Considéré
comme le premier tableau cubiste de l’Histoire, les Demoiselles
d’Avignon, peint par Picasso en 1907, l’est-il vraiment ? ça dépend et
c’est une des multiples questions que l’on se pose en parcourant la
grande exposition que le Centre Pompidou consacre à ce qui fut la grande
aventure picturale du début du XXe siècle et plus précisément, donc, de
1907 à la fin de la Seconde Guerre mondiale.
Donc, cela dépend. Car, qu’est-ce que le cubisme ? Un mot
d’abord, dû peut-être au poète Max Jacob ou encore que Matisse aurait
prononcé devant un tableau de Braque, repris par un critique parlant de
petits cubes. C’est ensuite une filiation, à partir de Cézanne, lequel
invitait à traiter la nature par le cône, la sphère et le cube. De fait,
les tableaux de Braque, de Picasso, dans un premier temps, sont à
l’évidence d’inspiration cézanienne, même chose pour Derain.
Mais, précisément, les Demoiselles d’Avignon, comme les
esquisses qui les ont précédées, comme le Grand Nu de Braque qui suit
immédiatement, échappent à cette définition. Tous deux sont familiers du
Louvre mais aussi de la statuaire africaine, qu’ils regardent au musée
de l’Homme. En 1906 à Gosol, en Espagne, Picasso découvre la sculpture
ibérique qui va l’amener à rompre, un autoportrait en témoigne à l’envi,
avec l’élégance mélancolique de ses périodes bleue et rose. Il
entreprend alors un travail de construction et de destruction de la
forme qui va donc aboutir aux Demoiselles. Mais, et c’est sans doute
essentiel, il ne s’agit pas seulement d’une démarche plastique. Un
proche de Picasso, le poète André Salmon, parlera de « bordel
philosophique ». On ne saurait sous-estimer le climat intellectuel dans
lequel baigne Picasso, ni le fait qu’il réalise son tableau avec près de
lui une photo de femmes noires dont les regards semblent défier le
colonisateur qui la prend. Son tableau est lui aussi un défi et une
conception entièrement neuve de la peinture. Il ne s’agit plus de
représenter mais de signifier, y compris en donnant à voir le réel de
manière éclatée. Apollinaire parlera de dissection et de chirurgie.

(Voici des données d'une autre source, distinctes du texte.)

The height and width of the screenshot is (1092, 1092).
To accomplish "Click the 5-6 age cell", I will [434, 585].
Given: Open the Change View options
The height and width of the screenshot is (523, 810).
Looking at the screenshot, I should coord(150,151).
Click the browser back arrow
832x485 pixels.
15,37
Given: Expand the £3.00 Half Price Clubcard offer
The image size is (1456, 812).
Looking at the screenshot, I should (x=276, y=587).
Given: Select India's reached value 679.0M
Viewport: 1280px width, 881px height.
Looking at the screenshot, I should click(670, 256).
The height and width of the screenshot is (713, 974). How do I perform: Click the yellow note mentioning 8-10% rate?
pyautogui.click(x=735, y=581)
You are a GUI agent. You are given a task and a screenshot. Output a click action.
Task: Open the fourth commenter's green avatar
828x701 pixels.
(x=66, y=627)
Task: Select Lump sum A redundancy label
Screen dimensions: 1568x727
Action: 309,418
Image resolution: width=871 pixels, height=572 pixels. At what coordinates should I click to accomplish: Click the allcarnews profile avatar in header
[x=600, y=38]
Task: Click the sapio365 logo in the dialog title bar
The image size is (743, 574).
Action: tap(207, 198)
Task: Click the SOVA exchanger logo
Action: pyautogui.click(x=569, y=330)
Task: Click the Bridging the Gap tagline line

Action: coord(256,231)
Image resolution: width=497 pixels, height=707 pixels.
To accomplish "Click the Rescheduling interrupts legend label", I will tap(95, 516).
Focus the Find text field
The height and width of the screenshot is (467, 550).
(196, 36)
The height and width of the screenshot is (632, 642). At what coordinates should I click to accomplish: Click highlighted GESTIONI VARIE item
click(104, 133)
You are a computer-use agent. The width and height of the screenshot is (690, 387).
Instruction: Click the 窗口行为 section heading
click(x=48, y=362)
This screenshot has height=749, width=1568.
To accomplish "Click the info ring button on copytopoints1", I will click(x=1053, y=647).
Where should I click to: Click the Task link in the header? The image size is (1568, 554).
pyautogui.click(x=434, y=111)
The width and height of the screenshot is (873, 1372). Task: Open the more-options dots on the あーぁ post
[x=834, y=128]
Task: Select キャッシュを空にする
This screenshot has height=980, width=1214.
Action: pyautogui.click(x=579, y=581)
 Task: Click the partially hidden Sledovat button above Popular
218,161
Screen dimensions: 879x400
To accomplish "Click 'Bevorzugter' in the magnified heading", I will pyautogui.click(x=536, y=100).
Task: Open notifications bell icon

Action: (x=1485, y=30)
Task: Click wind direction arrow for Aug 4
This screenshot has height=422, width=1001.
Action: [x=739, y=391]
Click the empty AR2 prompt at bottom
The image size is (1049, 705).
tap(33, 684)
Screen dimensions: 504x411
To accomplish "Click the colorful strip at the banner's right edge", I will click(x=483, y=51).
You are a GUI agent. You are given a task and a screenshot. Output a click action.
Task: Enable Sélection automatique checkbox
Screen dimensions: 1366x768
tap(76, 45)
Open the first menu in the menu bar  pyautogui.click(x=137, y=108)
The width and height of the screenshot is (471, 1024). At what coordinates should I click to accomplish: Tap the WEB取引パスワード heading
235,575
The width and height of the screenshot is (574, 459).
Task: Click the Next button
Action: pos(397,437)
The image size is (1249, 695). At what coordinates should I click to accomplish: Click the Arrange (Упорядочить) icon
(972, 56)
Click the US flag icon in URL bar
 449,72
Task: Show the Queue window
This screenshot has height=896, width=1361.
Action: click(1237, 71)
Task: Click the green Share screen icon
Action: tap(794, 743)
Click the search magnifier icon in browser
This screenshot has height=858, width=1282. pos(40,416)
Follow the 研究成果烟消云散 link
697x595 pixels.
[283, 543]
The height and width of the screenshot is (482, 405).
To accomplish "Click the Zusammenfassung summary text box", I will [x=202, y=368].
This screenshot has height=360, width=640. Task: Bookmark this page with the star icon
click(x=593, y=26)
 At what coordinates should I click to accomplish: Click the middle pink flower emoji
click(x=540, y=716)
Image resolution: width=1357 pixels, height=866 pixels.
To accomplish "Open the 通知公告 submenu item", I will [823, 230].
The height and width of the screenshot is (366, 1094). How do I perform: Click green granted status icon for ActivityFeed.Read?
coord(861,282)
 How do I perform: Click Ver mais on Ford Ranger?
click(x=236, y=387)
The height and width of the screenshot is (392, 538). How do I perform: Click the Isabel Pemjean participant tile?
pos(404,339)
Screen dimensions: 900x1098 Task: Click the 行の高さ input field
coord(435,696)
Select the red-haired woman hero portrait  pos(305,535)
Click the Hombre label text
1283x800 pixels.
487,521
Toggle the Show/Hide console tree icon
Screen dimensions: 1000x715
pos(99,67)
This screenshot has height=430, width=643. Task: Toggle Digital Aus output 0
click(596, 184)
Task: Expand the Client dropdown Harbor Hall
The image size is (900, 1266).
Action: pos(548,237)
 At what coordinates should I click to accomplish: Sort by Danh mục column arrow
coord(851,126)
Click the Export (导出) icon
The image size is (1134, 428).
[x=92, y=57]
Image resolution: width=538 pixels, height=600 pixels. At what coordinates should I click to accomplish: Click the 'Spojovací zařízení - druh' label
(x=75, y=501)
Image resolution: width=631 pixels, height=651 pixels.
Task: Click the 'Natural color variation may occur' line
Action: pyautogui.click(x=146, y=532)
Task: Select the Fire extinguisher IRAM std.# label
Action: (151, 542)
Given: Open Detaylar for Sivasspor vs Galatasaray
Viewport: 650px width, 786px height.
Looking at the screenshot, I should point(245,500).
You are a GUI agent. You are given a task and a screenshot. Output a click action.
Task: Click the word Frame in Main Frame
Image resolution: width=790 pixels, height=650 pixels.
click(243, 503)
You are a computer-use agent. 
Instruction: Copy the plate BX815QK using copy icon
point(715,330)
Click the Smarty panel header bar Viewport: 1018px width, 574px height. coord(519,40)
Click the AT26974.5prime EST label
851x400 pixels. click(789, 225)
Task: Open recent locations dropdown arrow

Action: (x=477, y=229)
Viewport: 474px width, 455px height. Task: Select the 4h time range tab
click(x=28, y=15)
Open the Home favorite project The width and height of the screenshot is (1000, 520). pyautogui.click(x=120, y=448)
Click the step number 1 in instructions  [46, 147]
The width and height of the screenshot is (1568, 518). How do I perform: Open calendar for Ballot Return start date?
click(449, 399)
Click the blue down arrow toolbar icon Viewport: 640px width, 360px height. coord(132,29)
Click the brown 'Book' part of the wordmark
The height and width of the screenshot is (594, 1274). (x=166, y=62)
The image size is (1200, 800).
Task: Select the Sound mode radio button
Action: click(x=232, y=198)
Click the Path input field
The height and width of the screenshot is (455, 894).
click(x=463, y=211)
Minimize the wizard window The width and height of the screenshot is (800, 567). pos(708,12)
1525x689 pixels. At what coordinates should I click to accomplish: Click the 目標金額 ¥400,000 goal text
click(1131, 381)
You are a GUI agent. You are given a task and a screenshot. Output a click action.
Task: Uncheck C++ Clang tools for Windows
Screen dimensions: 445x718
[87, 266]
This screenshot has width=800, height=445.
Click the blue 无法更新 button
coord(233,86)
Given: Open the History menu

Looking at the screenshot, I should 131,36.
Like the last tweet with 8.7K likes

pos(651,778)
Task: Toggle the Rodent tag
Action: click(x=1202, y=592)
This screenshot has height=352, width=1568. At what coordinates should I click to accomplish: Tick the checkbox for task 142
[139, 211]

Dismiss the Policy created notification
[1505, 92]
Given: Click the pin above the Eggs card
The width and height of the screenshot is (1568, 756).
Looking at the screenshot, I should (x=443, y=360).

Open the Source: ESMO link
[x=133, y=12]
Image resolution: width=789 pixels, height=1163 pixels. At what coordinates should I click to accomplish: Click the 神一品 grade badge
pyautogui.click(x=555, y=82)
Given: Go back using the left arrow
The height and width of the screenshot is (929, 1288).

C’est un basculement majeur dans l’histoire de la
peinture, en une période où sont mises en cause les certitudes.
L’anarchisme, d’où vient le Picasso de l’époque, le marxisme, Freud mais
aussi Nietzsche augurent ce que l’on appellera plus tard les
philosophies du soupçon. En d’autres termes, le réel n’est pas tel qu’il
se présente sous la forme rassurante de l’idéologie bourgeoise. Dès
lors, le cubisme de Braque et de Picasso, dont on dira qu’ils
travaillent en cordée jusqu’à ne pas signer leurs tableaux de telle
sorte qu’ils paraissent interchangeables, va cesser de jouer aux cubes.
Ce qu’ils proposent, c’est une reconstruction fragmentée du réel, par
facettes fonctionnant comme autant de signes. Par la suite, ils vont
intégrer ces signes même dans la surface du tableau avec des papiers
collés, des coupures de journaux dont ceux, pour Picasso, qui évoquent
les menaces que fait peser sur la paix en Europe la guerre des Balkans.
Il est frappant de constater, de ce point de vue, que cette approche du
réel par destruction et reconstruction précède tout juste la
phénoménologie du philosophe Edmund Husserl, qui écrit en 1913 que le
réel, qui ne peut se saisir que par facettes, se reconstitue en quelque
sorte dans la pensée. Nous ne pouvons pas voir la table qui est devant
nous dans sa totalité mais, si l’on peut dire, elle nous fait signe en
tant que table.
Une grande place aux peintres de la deuxième génération du cubisme
De ce point de vue, il est évident que Braque, et plus
encore Picasso, surplombent cette vaste exposition quand bien même elle
fait une très grande place aux peintres de la deuxième génération du
cubisme, pour l’essentiel dans les années 1912 à 1914, où vont se faire
jour également certaines influences comme celle du futurisme italien.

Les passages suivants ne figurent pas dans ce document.